According to The Lancet report, there is been little doubt that these weather effects are hurting health. Catastrophic weather evens such as floods, hurricanes, tornadoes, droughts and heat waves kill people directly. But warming trends have also allowed mosquitoes to thrive. For instance, the Aedes aegypti mosquito that spreads dengue, Zika and yellow fever, among other viruses, is finding more places to live.

Air pollution involving certain fine particles has increased by 11 percent since 1990, the report found. More than 70 percent of cities monitored by the World Health Organization exceed the recommended levels of these pollutants, the report found.

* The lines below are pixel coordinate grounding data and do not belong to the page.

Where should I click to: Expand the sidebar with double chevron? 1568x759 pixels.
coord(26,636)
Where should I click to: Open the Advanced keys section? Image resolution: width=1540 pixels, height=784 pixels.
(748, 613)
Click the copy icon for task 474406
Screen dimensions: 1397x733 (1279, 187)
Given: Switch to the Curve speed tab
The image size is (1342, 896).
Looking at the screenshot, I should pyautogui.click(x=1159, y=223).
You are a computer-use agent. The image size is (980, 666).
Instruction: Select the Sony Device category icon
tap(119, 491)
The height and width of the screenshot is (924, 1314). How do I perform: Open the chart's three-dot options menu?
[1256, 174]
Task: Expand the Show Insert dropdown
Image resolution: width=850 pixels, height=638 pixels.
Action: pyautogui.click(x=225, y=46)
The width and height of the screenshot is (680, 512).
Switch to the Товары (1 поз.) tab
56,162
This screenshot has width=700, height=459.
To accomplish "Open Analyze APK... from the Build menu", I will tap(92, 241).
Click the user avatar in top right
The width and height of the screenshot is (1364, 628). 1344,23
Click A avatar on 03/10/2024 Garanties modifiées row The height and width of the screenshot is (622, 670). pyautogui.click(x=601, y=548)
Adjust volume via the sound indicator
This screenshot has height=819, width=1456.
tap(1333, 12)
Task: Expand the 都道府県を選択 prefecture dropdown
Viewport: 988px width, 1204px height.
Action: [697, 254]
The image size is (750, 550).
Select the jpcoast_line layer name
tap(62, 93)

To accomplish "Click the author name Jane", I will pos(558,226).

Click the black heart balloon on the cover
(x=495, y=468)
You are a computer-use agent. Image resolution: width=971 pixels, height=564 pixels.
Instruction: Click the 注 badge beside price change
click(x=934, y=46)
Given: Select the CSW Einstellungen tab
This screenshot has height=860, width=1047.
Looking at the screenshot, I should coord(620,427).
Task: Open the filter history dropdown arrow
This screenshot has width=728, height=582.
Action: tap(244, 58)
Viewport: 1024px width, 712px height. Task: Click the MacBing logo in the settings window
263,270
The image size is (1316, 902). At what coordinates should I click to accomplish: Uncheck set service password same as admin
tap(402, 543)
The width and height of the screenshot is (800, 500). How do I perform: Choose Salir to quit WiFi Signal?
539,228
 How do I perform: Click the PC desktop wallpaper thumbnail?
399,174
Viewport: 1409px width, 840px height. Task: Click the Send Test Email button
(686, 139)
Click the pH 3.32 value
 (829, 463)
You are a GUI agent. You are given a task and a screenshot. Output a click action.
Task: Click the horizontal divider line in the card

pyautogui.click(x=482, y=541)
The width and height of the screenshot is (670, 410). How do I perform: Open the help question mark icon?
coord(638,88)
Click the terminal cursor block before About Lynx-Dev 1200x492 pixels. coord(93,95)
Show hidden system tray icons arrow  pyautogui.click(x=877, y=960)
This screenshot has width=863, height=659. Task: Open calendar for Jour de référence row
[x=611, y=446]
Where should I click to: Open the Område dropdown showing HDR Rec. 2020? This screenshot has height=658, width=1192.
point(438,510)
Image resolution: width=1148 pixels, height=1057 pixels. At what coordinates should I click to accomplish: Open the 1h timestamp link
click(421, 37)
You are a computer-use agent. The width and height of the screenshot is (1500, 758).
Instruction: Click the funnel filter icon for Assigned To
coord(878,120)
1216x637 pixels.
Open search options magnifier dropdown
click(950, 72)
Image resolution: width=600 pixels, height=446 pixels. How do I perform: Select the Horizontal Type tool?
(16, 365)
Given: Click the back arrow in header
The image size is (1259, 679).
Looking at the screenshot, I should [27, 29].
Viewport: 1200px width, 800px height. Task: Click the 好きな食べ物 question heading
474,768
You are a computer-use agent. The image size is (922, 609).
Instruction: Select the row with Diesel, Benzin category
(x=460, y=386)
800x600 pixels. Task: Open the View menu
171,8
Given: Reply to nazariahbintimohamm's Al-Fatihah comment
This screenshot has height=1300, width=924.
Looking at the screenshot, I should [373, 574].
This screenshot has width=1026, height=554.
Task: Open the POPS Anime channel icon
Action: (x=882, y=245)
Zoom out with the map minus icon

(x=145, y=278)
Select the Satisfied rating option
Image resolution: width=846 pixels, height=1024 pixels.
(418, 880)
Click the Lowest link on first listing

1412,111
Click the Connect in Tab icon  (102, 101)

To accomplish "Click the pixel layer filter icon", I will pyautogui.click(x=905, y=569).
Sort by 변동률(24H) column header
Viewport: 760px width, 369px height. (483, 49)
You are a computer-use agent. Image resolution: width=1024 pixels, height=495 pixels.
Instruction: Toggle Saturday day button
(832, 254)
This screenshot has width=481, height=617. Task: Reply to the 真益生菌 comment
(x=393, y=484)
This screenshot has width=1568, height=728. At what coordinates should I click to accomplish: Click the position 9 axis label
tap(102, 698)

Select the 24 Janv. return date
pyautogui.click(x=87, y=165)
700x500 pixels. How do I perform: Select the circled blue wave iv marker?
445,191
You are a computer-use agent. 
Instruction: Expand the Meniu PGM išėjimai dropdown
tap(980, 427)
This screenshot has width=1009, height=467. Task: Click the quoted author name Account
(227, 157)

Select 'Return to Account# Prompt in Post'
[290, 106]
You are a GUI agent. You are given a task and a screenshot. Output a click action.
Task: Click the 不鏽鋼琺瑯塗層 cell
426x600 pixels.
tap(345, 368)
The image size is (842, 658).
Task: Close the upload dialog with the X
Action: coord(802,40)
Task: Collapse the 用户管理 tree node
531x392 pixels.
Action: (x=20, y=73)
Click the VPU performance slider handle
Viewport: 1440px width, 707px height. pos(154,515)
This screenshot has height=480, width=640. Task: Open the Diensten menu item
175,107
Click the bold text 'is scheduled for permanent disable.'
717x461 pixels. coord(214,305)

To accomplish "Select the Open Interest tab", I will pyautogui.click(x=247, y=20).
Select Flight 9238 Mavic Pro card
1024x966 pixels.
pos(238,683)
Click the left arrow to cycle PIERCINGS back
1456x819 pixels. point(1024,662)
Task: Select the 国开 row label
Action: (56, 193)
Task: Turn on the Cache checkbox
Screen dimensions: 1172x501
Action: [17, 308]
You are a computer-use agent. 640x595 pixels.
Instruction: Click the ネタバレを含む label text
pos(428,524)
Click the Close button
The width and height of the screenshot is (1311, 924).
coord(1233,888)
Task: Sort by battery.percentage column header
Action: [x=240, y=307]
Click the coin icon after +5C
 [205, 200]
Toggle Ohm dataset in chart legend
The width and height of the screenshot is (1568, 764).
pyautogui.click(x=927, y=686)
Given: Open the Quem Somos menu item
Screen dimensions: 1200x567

“(The report) also shows that tackling climate change directly, unequivocally and immediately improves global health,” said Christiana Figueres, former executive secretary of the U.N. Framework Convention on Climate Change.

“Most countries did not embrace these opportunities when they developed their climate plans for the Paris Agreement,” said Figueres. “We must do better. When a doctor tells us we need to take better care of our health we pay attention, and it’s important that governments do the same.”